Sin embargo, ese escepticismo, por otro lado muy sano tratándose de países con inciertas tradiciones religiosas y políticas, puede bordearse si reconocemos que entre la servidumbre voluntaria, el esclavo, y el hombre plenamente libre, el ciudadano, hay cientos de situaciones intermedias que definen las singularidades y las diferencias de los regímenes políticos árabes con respecto a sistemas democráticos más o menos reconocidos. Precisamente, en esas situaciones de búsqueda de libertad, que a veces limitan con el heroísmo y otras parecen normales, a través de lo público es donde hallamos la novedad. El pueblo árabe, independientemente de la nacionalidad, se siente genuinamente humano en el ámbito público. Es, en efecto, ahí donde unos seres humanos se encuentran con otros donde hallamos las energías que movilizan a los pueblos árabes a rebelarse contra sus gobiernos. Aspiran a ser ciudadanos. Quieren participar en lo que les atañe públicamente.

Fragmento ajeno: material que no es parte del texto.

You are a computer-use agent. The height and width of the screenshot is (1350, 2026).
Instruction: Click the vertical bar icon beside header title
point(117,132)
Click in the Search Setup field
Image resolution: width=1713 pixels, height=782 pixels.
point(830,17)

Claro que no es lo mismo el régimen de Túnez que el de Egipto. También hay grandes diferencias entre el régimen del criminal Gadafi y el de sus vecinos argelinos. Pero, en todos esos países, hay algo en común, a saber, la "idea", quizá creencia, de que un conjunto de ciudadanos unidos sólo por las palabras pueden cambiar, e incluso derrocar, a sus regimenes políticos. Cabe, naturalmente, criticar esta posición con el cinismo europeo postmoderno, a saber, es imposible que el ser humano se movilice por la libertad sino ha sido educado en la libertad. Esta objeción es relevante, pero, sin duda alguna, cínica, muy cínica, porque niega a otros lo que Occidente tiene. ¿Por qué no reconocer que la fuerza política de los árabes contra sus déspotas tiene el mismo origen que la democracia occidental? ¿Por qué negar que el pueblo árabe se moviliza porque la voluntad de ser libre es superior a la tendencia del ser humano al gremialismo y a la aceptación de la imposición de la tribu?

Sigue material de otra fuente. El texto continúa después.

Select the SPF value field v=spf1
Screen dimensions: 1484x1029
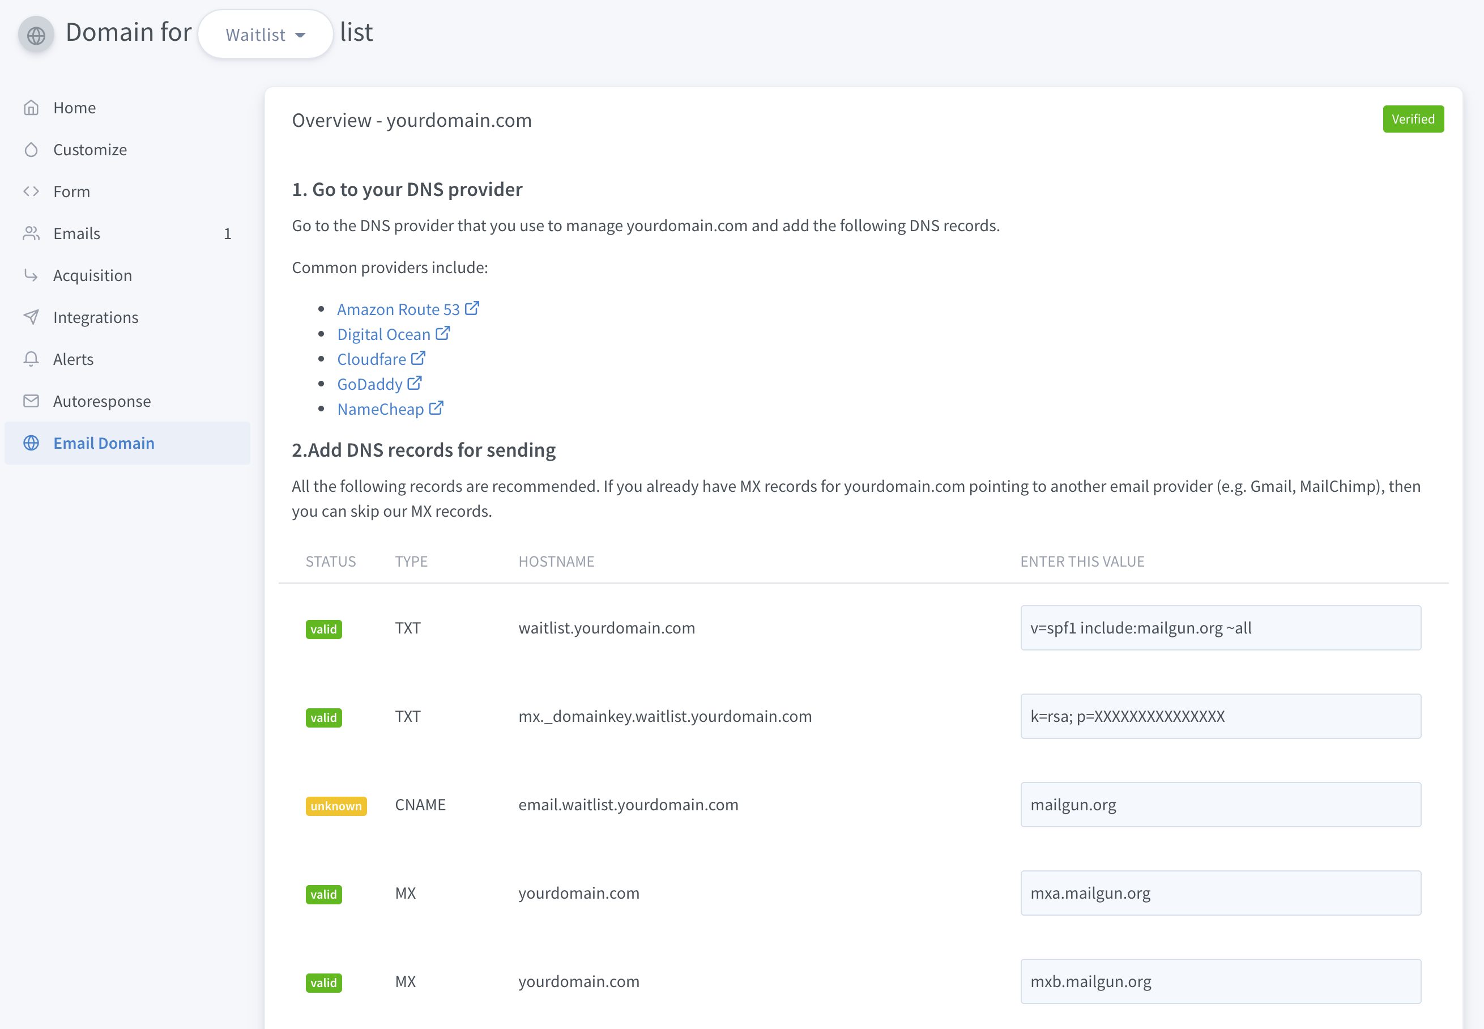click(x=1220, y=628)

La conquista de libertad es más fácil, y este es el gran valor que debería sacar Europa de estas revueltas populares, si se la supone. Por este camino, la democracia no es sólo conquista de libertades sino, como nos enseñaron los clásicos del liberalismo, supuesto. Las revueltas populares, en efecto, suponen y, a veces, parten de ciertas libertades. ¿O es que acaso desaparecen todas las libertades individuales de las dictaduras? No; a veces, incluso en los regímenes más dictatoriales, conviven perfectamente gentes que tienen libertades privadas, otros dirían individuales, con la mayor represión de las libertades públicas y colectivas. Pues eso, igual que en Occidente la democracia no puede reducirse a conquista de libertades, sino que hay que suponerlas, también en estos países árabes, en unos más y en otros menos, han existido ciertas libertades que, al final, son el núcleo, o la semilla, o el humus sobre el que fructifica la protesta democrática.

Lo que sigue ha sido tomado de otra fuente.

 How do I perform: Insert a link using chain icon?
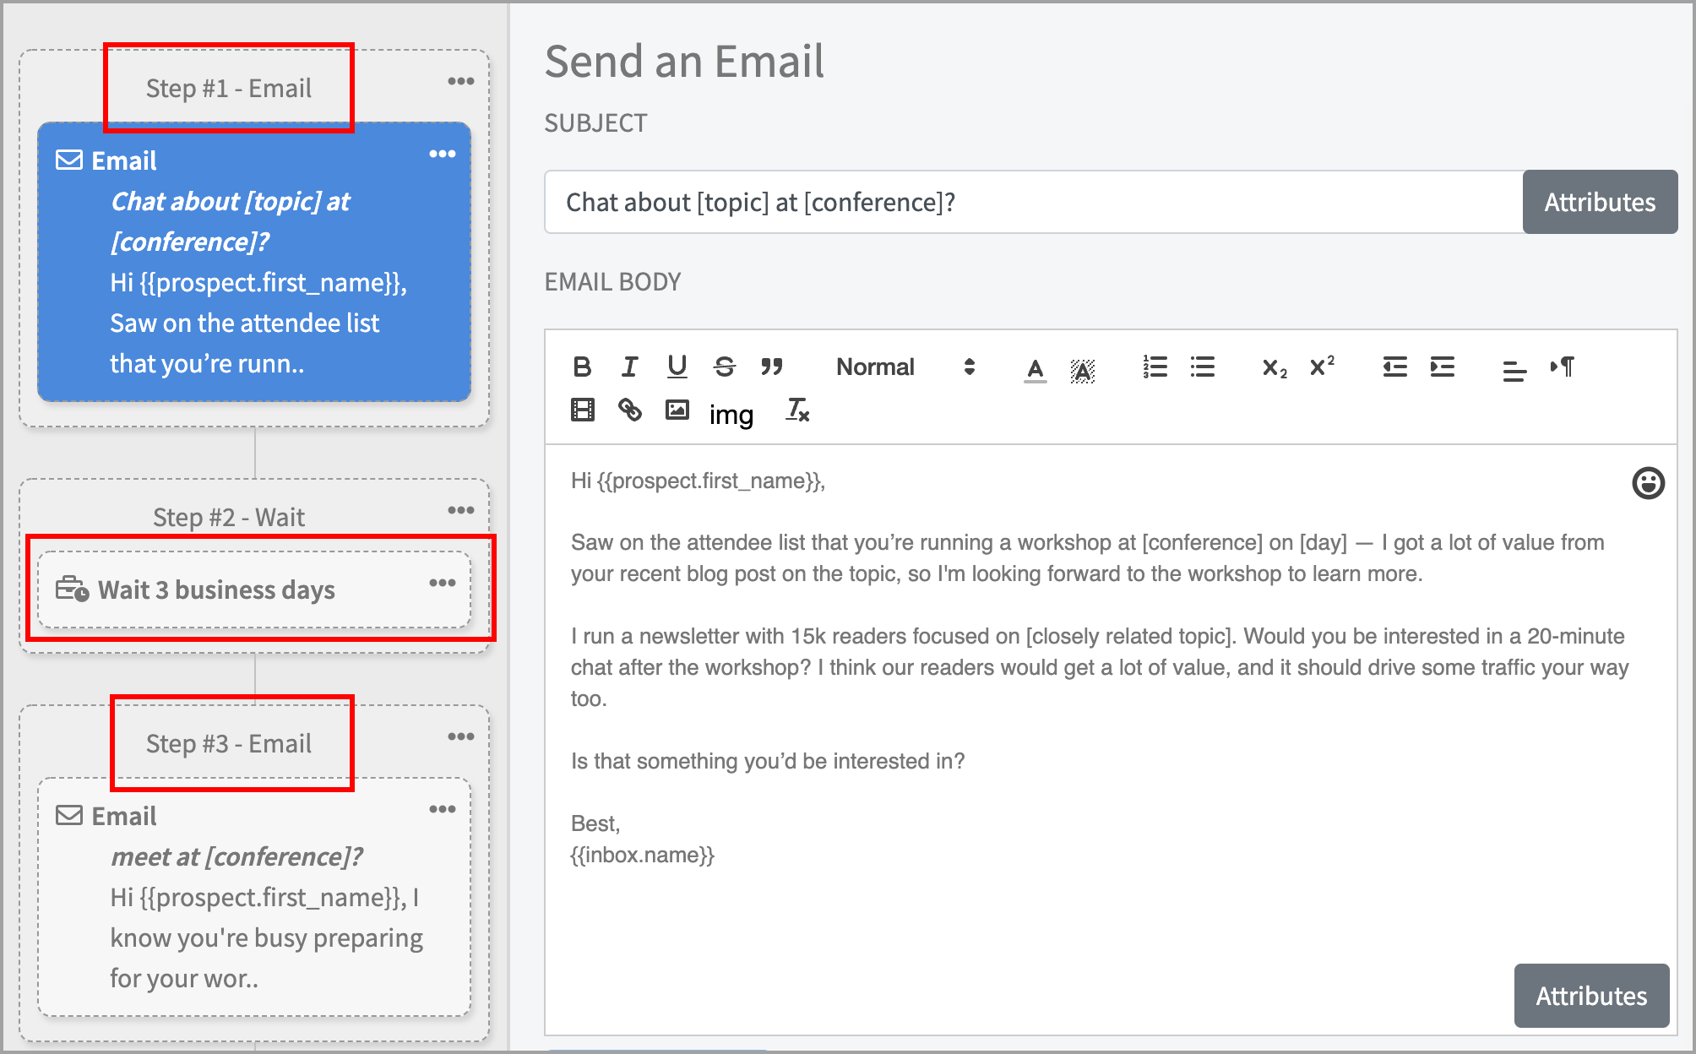(629, 410)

En todo caso, parece que las insurrecciones del Próximo Oriente ya han puesto en cuestión el cínico esquema occidental de que, en el mundo árabe, sólo caben dos tipos de modelos políticos: o la dictadura atea o el integrismo islamista. Ese esquema, aunque a muchos les europeos les cueste creerlo, ha saltado hecho añicos, porque la gente protesta, en principio sólo protesta, por conquistar el espacio público-político. La gente no asalta el Palacio de Invierno sólo quiere tomar la plaza pública.